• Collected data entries
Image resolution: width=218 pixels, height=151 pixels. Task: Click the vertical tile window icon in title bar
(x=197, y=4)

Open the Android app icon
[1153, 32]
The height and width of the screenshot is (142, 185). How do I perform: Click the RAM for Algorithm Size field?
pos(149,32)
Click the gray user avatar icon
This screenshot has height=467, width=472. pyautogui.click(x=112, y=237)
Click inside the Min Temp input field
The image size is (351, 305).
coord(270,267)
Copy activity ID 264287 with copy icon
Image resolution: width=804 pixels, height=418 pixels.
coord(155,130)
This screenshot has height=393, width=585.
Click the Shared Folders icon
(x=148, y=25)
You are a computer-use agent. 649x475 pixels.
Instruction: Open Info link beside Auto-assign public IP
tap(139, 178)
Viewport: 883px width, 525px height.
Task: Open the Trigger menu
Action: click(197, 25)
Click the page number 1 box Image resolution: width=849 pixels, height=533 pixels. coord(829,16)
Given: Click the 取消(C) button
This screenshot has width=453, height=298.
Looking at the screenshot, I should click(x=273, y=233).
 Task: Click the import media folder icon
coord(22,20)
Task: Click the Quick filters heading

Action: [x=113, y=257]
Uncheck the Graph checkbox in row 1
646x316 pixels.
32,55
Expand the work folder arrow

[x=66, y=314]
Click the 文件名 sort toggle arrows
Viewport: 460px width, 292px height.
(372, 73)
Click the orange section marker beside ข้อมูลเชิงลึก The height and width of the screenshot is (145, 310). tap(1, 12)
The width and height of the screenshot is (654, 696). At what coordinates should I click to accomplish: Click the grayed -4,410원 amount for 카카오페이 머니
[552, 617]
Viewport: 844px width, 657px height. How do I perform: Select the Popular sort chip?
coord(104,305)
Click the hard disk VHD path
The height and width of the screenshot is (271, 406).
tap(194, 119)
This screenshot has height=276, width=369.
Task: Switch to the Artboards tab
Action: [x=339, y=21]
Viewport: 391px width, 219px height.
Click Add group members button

• What is being asked
Your answer must consist only of the lines from the start of the records above through the line with "Click inside the Min Temp input field", each retyped exactly.

• Worked solution
Image resolution: width=218 pixels, height=151 pixels. Task: Click the vertical tile window icon in title bar
(x=197, y=4)

Open the Android app icon
[1153, 32]
The height and width of the screenshot is (142, 185). How do I perform: Click the RAM for Algorithm Size field?
pos(149,32)
Click the gray user avatar icon
This screenshot has height=467, width=472. pyautogui.click(x=112, y=237)
Click inside the Min Temp input field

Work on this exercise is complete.